Sep 252015
 
DMP

via Dark Mountain Project

Feeling dyspeptic and spiritually ulcerated this morning at the downturn in Donald Trump’s polling. Very much in tune with the despairing tone of the Dark Mountain Project (post-ecological disaster thought) Manifesto. The DMP is an estimable community (except for when they dress up in fantasy old-timey clothes). The manifesto is sometimes quite lorn and beautiful, one loves being reminded of Robinson Jeffers’s poems, also Joseph Conrad’s general take on the decline of Western civ.

But then, you know, there is a lot of what I call decline-porn these days.

E.g. This teaser para taken from the manifesto sounds terrifying and truthful up to the point when it begins to sound like a Hollywood movie treatment.

But still…

dg

It is, it seems, our civilization’s turn to experience the inrush of the savage and the unseen; our turn to be brought up short by contact with untamed reality. There is a fall coming. We live in an age in which familiar restraints are being kicked away, and foundations snatched from under us. After a quarter century of complacency, in which we were invited to believe in bubbles that would never burst, prices that would never fall, the end of history, the crude repackaging of the triumphalism of Conrad’s Victorian twilight — Hubris has been introduced to Nemesis. Now a familiar human story is being played out. It is the story of an empire corroding from within. It is the story of a people who believed, for a long time, that their actions did not have consequences. It is the story of how that people will cope with the crumbling of their own myth. It is our story.

Read the rest of the Dark Mountain Project Manifesto here.

  4 Responses to “Hospice for Western Civ, Or Decline-Porn”

  1. Hi Doug, Glad to see you referencing the Dark Mountain Project, which I’ve been following and contributing to in a small way for some time. Several Canadian writers and myself recently held a retreat in the spirit of Dark Mountain on a farm on Vancouver Island. The event was called Sharing the Fire, the first “Uncivilization” event in North America. Two days of discussing the myths of this civilization that we no longer believe in, and sharing the myths and stories that might help us re-vision and restore, of considering what it means to do this in Canada, where cultural roots are completely different than Britain. It’s difficult to have these discussions without touching on language that can sound aggrandizing, and the DMP has been accused of being apocalyptic or fatalistic, both of which in my opinion miss the point. The DM anthologies, which are generally very good, perhaps give a better sense of the mission and sensibility of this loose network, not hysterical but earthy, savoury, chthonic…

    • Sharon, I saw that you were on the DMP masthead or community list. I think that actually piqued my interest. And I certainly agree with the idea that we have gone over some edge, that the inertia of decline is unstoppable. And as you know, I think of the human race as something like rats, except that gives rats a bad name.

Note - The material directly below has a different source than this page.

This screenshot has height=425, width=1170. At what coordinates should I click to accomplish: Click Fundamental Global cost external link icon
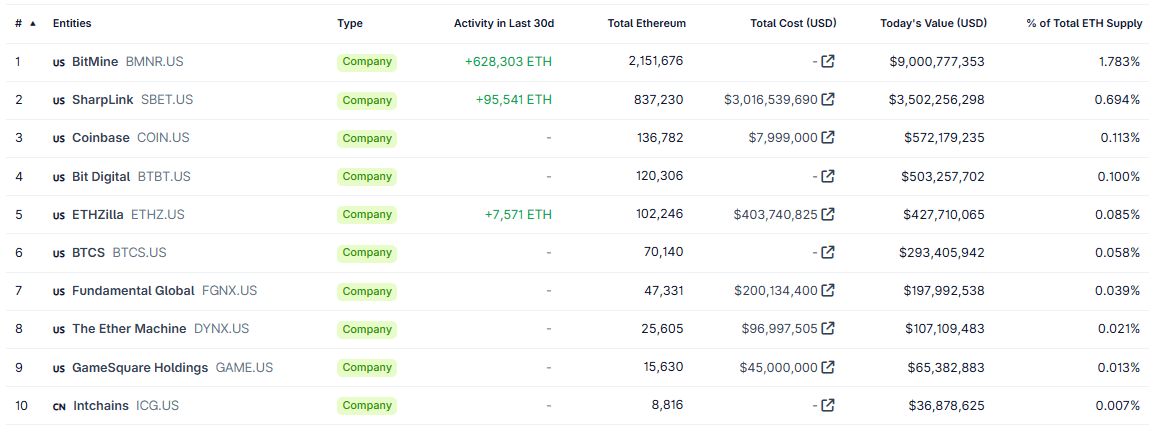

So I am mostly sympathetic and admiring. Sometimes, though, I get tickled by the posing (not just here, in all movements, even my own posing).

  2. Over the edge indeed, Doug, into a long and rocky landslide … So all the more important to remain tickled and high spirited in the face of the deep dark welling up at bottom. Your stories have always so impressed me by how they manage to engage the Nightmare and remain playful, see the beauty in the ruin. You sure you weren’t a Shambala warrior in a previous life?

    • Thank you, Sharon. That’s flattering. But surely not a Shambala warrior, more like a Shambala Sancho Panza. Is there such a thing?